Aurora B和TTK激酶协同作用调控染色体分离保真性的分子机制研究

纺锤体检验点是一个保证精确的染色体分离的生存机制，其功能的部分丧失产生非整倍体的子代细胞，将会促进细胞向肿瘤细胞转化。TTK/Mps1激酶是纺锤体检验点关键组分，其参与纺锤体检验点的功能都是保守的和必需的，但是我们对TTK在检验点中的生化通路和分子机制还知之甚少。我们的预实验结果表明Aurora B激酶调控TTK的动点定位和活性，结合已有文献，这些结果提示Aurora B/CPC复合物和TTK激酶之间存在正反馈环调控。我们将利用分子生物学、细胞生物学、生物光子学等学科的技术手段，剖析CPC复合物和TTK激酶协同调控染色体分离保真性的详尽功能和机制。我们还将利用TTK激酶活性的荧光探针描绘TTK活性的细胞周期时空动态性。最后，我们将利用串联亲和层析和蛋白质组学的方法鉴定分析TTK的结合蛋白和底物。我们希望通过本研究计划阐明TTK蛋白激酶的信号转导机制及涉及的蛋白质群。

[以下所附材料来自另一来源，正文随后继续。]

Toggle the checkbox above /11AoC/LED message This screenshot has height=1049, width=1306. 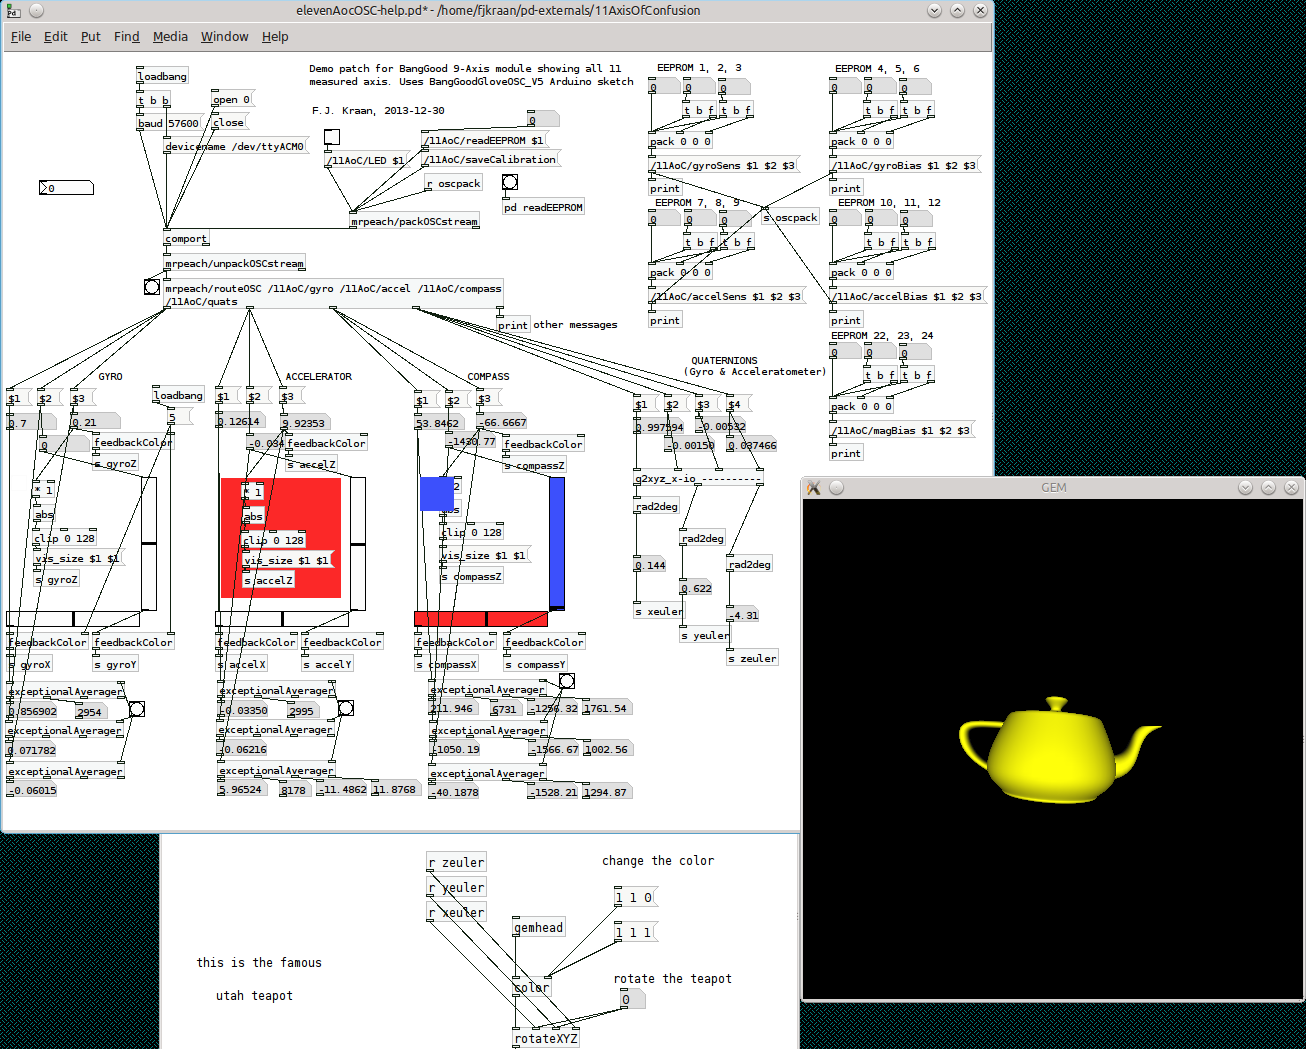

纺锤体检验点是一个保证精确的染色体分离的生存机制，其功能的部分丧失产生非整倍体的子代细胞，将会促进细胞向肿瘤细胞转化。Mps1/TTK激酶是纺锤体检验点关键组分，其参与纺锤体检验点的功能都是保守的和必需的，但是我们对Mps1在检验点中的生化通路和分子机制还知之甚少。我们的预实验结果表明Aurora B激酶调控Mps1的动点定位和活性，结合已有文献，这些结果提示Aurora B/CPC复合物和Mps1激酶之间存在正反馈环调控。通过本项目的实施，我们发现Mps1的动粒定位的受体为Hec1。Mps1与Hec1的微管结合结构域直接相互作用。敲低内源Hec1后，野生型Hec1可以恢复Mps1的动粒定位，但是缺失了微管结合结构域的Hec1则不能。我们进一步发现Aurora B对Hec1的磷酸化极大地促进了Mps1的动粒定位。与不可磷酸化的Hec1突变体相比，表达模拟磷酸化的Hec1突变体显著上调了Mps1的动粒定位，并且在此条件下不依赖于Aurora B激酶活性。表达模拟磷酸化的Hec1突变体同样上调了Mad2的动粒定位，同样Mad2在此条件下的动粒定位越过了对Aurora B激酶活性的依赖。与文献相一致，利用选择性定位于正确连接的动粒的蛋白SKAP，我们的数据表明表达模拟磷酸化的Hec1突变体导致了动粒-微管连接的去稳定。进一步的表型分析表明表达不可磷酸化的Hec1突变体导致检验点功能的部分损害，而表达模拟磷酸化的Hec1突变体导致长时间的有丝分裂阻断并最终破坏了有丝分裂的精确完成。我们的研究揭示了Mps1动点定位的分子机制，提示Aurora B对Hec1的磷酸化直接偶联了动粒微管连接与检验点信号转导。与国际同行的合作，我们参与解析了Mps1分子N端TPR结构域1.8 Å的晶体结构。总体上，Mps1 TPR结构域的结构与Bub1/BubR1的TPR结构是类似的。但是，与Bub1/BubR1的TPR不同的是，Mps1的TPR结构域不具有结合KNL-1的结构特征。此外，我们发现Mps1分子N端的肽段(aa.1-55)介导Mps1的二聚化，破坏二聚化干扰了Mps1的动粒定位和正确的活性。综上所述，我们回答了本研究计划的关键科学问题，揭示Aurora B与Mps1以Aurora B-Hec1-Mps1信号轴来协同调控纺锤体检验点功能，保证染色体分离保真性。